なんで「薬はじめてガイド」を作ったの?(1)
「発達障害の当事者とまわりの人のための薬はじめてガイド」中の人1号、仲田です。
薬はじめてガイドを発行してから、5か月。広報活動をしていると、「なんでこんなパンフレットを作ったの?」とよく聞かれます。毎回、なんて答えれば良いのかを忘れてしまうので、記事にしてみようかと思いました。
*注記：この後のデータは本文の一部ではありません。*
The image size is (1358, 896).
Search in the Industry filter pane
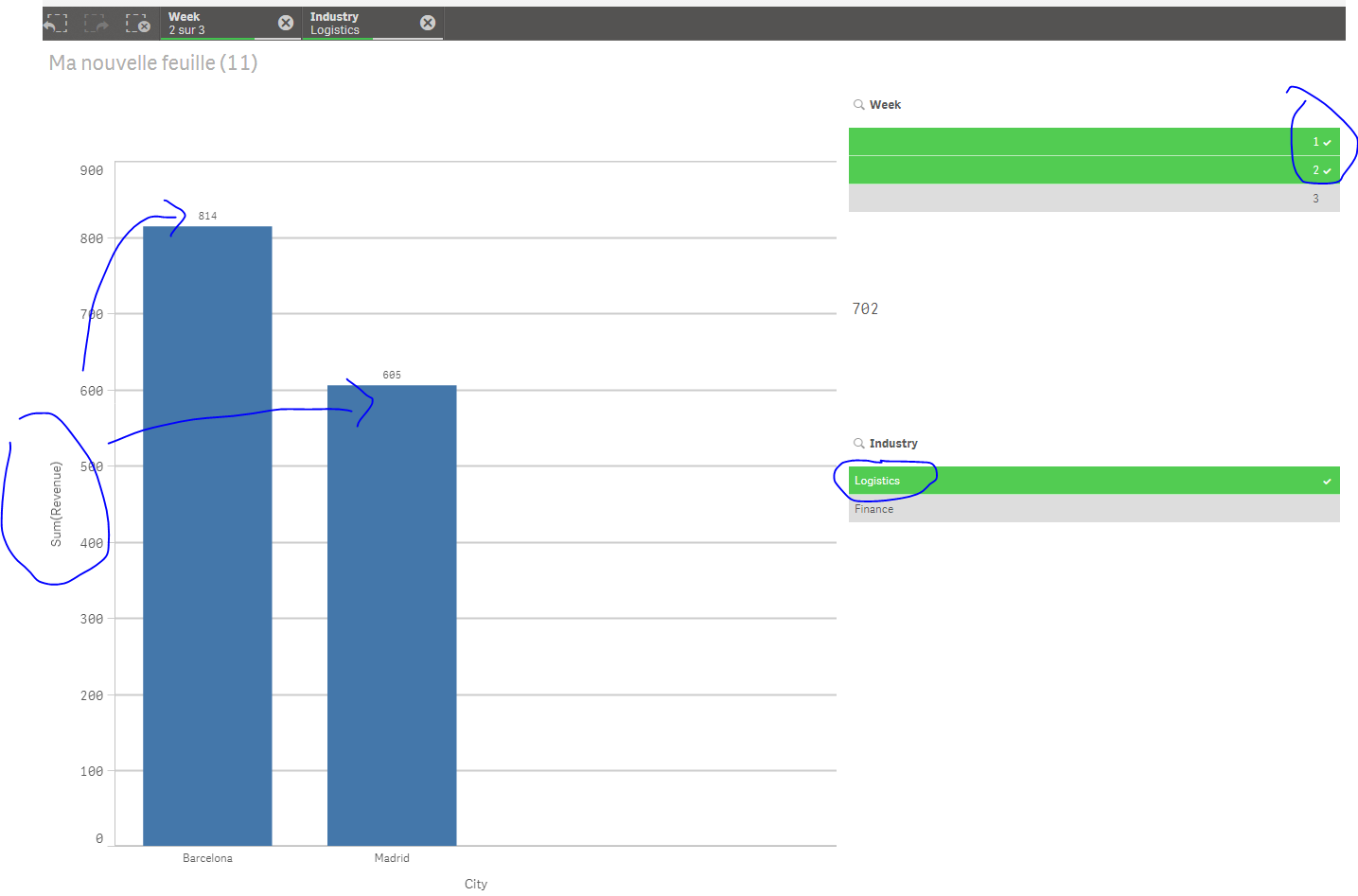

書いていたら長くなってしまい、何回かに分けて掲載することになってしまいましたが、よかったらお付き合いください。
1)自分のための備忘録
発達障害の当事者で、神経科学(脳科学)の研究者で大学の先生もやっていると、時々学生さんや友人・知人から発達障害に関する質問を受けることがあります。私は医師ではないため、あくまでも当事者としての経験談を伝えるだけですが、それでも情報としては結構なボリュームがあり、毎回考えるのはちょっと大変に感じることもあります。
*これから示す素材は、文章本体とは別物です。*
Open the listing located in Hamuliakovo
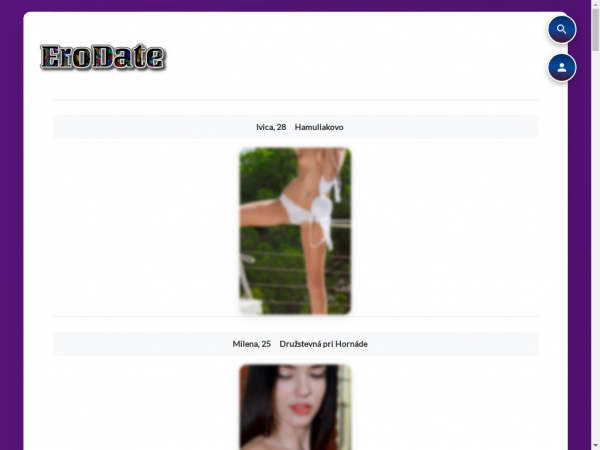This screenshot has height=450, width=600. [295, 230]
さらに、私にはADHDの特性がわりと強めにあります。別れたあとや電話を切った後に、あー!!あれ言えばよかった!と後悔したことは数知れず。
そんなときにこの薬はじめてガイドがあれば、これを1冊渡すだけで済むのです!このパンフレットの存在に、一番助けられているのは、私自身かもしれません。ありがとう、薬はじめてガイド…。
ちなみに、この記事も全く同じ動機で書かれています。
2)本当は自分が困りごとの伝え方を教えて欲しかった
自分の言葉で表現する、ということが、長い間苦手でした。言葉のルール、現実に起こったことと、それぞれの単語や文章が結びついているということがよく分かっていなかったのです。20代の半ばまで、小説や漫画で読んだ台詞を借りてしゃべっていました。読書量が膨大だったため、多少ぎごちない程度であまり目立たなかったようですが。
また、自分の育った家の大人たちにもおそらく発達障害の特性があり、私は大人になるまで健康な定型発達の人の生活を間近で見たことがありませんでした。生活がうまくできないこと、困りごとがありつつもそれを隠すことは、私にとっては当たり前のことでした。だから、生活の中で何が「困りごと」なのかを判断できなかったのです。
初めて病院に行った時から、すでに自分がADHDであることは自覚していましたが、なかなかお医者さんにうまく説明ができませんでした。教科書や本から借りてきた言葉をそのまま言うだけでは、忘れ物や、段取りの苦手さが「誰にでもあること」の範囲を外れていると信じてもらうことは難しく、20歳で精神科に通い始めてから、発達障害の診断がつき、ADHDの薬が飲めるまでに長い時間がかかりました。
大学院で論文の書き方の指導を受けるうちに、だんだん言葉で自分の身に起こっていることを表現できることを知り、伝え方もうまくなりました。自閉スペクトラム当事者の手記も、表現の参考になりました。
大学院の修業年限を(ギリギリ)前に、ついに本当に困っていることが主治医に伝わったときには、心から「助かった」と思いました。今は25年分のフラストレーションを発散すべく、ペラペラとしゃべって文章を書きまくっています。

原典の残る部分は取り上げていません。